● **Exercise requirements**
Take every line in the entries that includes the word "selector" and copy it.

● **Data to use**
━━━━━━━━━━━━━━━━
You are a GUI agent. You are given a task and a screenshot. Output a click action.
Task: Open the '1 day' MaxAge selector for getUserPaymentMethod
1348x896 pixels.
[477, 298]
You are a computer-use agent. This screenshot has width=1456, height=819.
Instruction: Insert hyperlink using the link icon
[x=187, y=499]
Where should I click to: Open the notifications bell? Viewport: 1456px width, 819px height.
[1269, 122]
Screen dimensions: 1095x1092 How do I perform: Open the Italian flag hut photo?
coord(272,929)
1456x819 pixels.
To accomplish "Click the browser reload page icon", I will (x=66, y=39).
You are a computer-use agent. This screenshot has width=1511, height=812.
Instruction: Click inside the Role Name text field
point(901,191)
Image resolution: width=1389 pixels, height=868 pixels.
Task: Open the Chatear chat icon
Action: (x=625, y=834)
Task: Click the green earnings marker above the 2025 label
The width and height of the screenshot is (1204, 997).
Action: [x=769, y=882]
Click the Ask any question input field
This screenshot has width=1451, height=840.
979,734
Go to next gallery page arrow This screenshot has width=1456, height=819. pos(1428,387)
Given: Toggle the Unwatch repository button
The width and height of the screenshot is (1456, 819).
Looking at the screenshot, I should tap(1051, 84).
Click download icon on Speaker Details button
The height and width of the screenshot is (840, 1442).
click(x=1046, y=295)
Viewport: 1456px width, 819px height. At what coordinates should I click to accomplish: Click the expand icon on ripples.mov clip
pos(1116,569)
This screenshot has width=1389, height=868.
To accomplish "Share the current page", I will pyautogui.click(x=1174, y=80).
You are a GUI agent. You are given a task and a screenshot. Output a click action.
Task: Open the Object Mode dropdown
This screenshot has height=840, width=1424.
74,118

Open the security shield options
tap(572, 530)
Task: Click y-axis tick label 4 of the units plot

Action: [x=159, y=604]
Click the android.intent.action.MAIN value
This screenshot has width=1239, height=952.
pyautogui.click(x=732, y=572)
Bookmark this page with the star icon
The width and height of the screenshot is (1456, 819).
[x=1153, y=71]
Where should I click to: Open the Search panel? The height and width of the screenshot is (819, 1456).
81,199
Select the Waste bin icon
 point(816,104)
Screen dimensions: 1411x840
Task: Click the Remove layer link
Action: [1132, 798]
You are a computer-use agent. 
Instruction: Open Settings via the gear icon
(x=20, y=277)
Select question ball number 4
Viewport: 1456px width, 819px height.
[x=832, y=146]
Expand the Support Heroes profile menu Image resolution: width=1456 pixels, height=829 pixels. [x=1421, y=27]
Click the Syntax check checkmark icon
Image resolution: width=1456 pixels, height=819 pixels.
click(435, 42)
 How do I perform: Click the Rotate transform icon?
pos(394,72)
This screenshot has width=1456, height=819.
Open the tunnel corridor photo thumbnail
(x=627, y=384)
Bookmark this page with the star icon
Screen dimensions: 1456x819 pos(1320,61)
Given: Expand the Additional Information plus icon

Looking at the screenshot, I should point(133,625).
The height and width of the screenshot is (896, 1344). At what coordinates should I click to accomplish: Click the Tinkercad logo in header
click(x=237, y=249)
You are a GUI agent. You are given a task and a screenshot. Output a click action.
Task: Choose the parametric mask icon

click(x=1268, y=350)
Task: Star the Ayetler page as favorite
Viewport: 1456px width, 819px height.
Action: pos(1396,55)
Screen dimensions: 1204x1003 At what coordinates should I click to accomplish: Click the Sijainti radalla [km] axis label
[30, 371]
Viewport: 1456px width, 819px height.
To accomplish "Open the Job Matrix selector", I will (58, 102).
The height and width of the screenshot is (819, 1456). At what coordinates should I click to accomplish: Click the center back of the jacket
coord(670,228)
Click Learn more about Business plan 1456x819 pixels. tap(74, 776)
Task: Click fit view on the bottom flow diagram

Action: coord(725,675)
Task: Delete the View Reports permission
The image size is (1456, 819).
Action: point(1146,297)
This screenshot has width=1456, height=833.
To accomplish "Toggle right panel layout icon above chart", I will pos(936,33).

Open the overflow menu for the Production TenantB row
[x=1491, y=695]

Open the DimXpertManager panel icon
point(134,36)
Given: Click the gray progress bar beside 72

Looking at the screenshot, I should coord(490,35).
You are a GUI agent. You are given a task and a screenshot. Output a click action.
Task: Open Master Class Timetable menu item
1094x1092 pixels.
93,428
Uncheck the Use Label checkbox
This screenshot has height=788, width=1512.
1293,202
━━━━━━━━━━━━━━━━
● **Answer box**
Task: Open the '1 day' MaxAge selector for getUserPaymentMethod
To accomplish "Open the Job Matrix selector", I will (58, 102).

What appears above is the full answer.